大規模なグラフ処理に対してメモリ階層構造を考慮した高性能なソフトウェアを開発。

バケット系データ構造。

2008-05-09 22:34:48 | Weblog
枝長によって簡単に実行時間に影響が受けてしまうバケット系データ構造について、まとめていく。

ある資料によると、Dijkstra 法が生まれたのは 1959 年で、候補枝を格納するためのデータ構造に 1-level bucket を採用したのは 1969 年に Dial によって行われたようだ。
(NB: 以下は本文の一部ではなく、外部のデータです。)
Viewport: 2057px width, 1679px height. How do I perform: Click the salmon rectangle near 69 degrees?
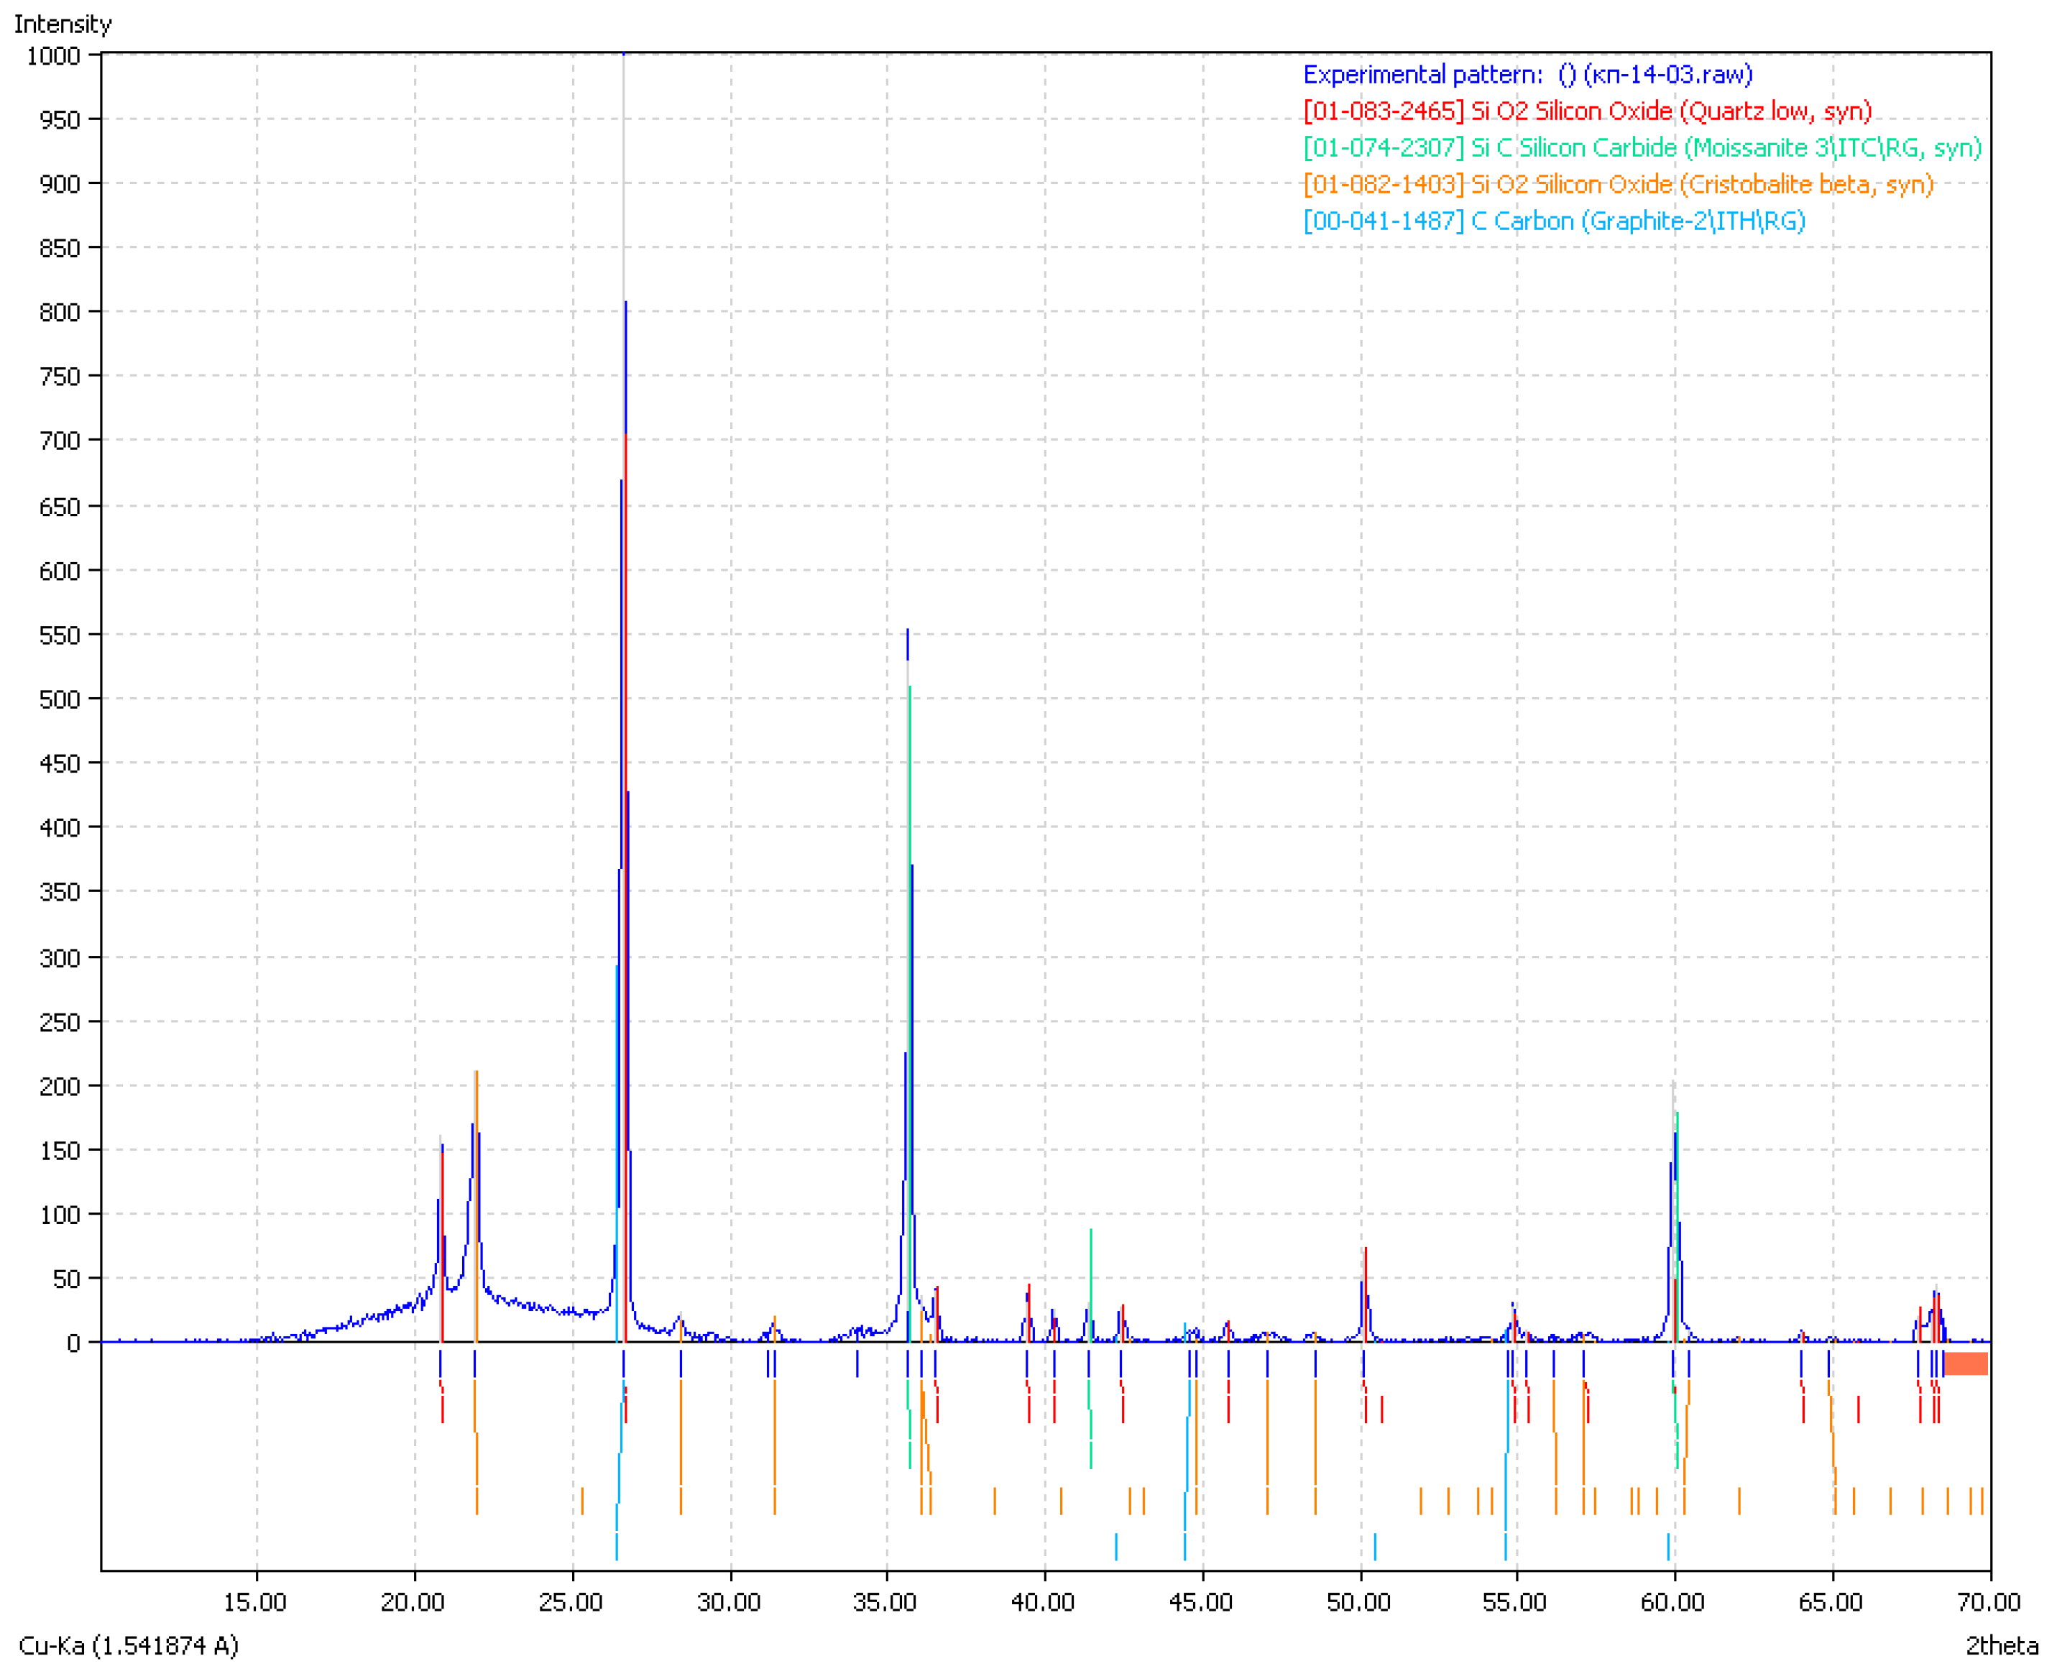click(x=1965, y=1364)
まず、計算量から見ていくが O(m+nU) (n : 点数、m : 枝数、U : 最大枝長)である。これだけみると最大枝長によって、実行時間が決まってしまうようにも思えるが、そうでない。まずは、良く知られているものが挙げていくが、以下のようになる。

・シンプルながら、高速に実行できる
・実行時間は枝長に依存に依存しまい、枝長が大きくなると低速化してしまう
・枝長分だけのバケット配列を要するために、メモリ要求量が大きくなってしまうこともある



実際に実装し、実験を行って得た情報を踏まえると以下のようにいえる。

・道路ネットワークと相性がとても良い(ほぼ理想)
 1.バケット内にある程度分散して格納されている。
 2.最小ポテンシャル点(次探索点)を求める動作が、ハードウェアプリフェッチ (Intel CPU) にのりやすい。

・枝長によって、大きく影響を受ける
 1.最大枝長が0の場合、バケットが働かないため、ある程度大きさの値で置き換える。
 2.枝長が極端に大きい場合、最小ポテンシャル点(次探索点)を求めるコストが大きくなる。

・ポインタを用いての実装では、高速化は難しい。



つまり、まとめると道路ネットワークを解くために出来たようなデータ構造といってもよい(実際そうかもしれないが)ほど、理想的な動きをする。ただし、前処理によって疎化されたグラフなどでは、思ったほどの実行時間を望めないだろうし、実用的な時間内に解けない可能性も出てくる。またメモリ要求量が多めであるため、実行時間・メモリ要求量が安定しているヒープ系に比べ、扱いが難しいともいえる。

また、他のデータ構造と組み合わせる事で、計算量を下げることに成功したデータ構造も存在する。しかしながら、凝った実装(ポインタを用いた実装)になることは避けられず、分岐の増加・データの局所性の低下により、それほどまでに実行時間が短縮されるとも思えない。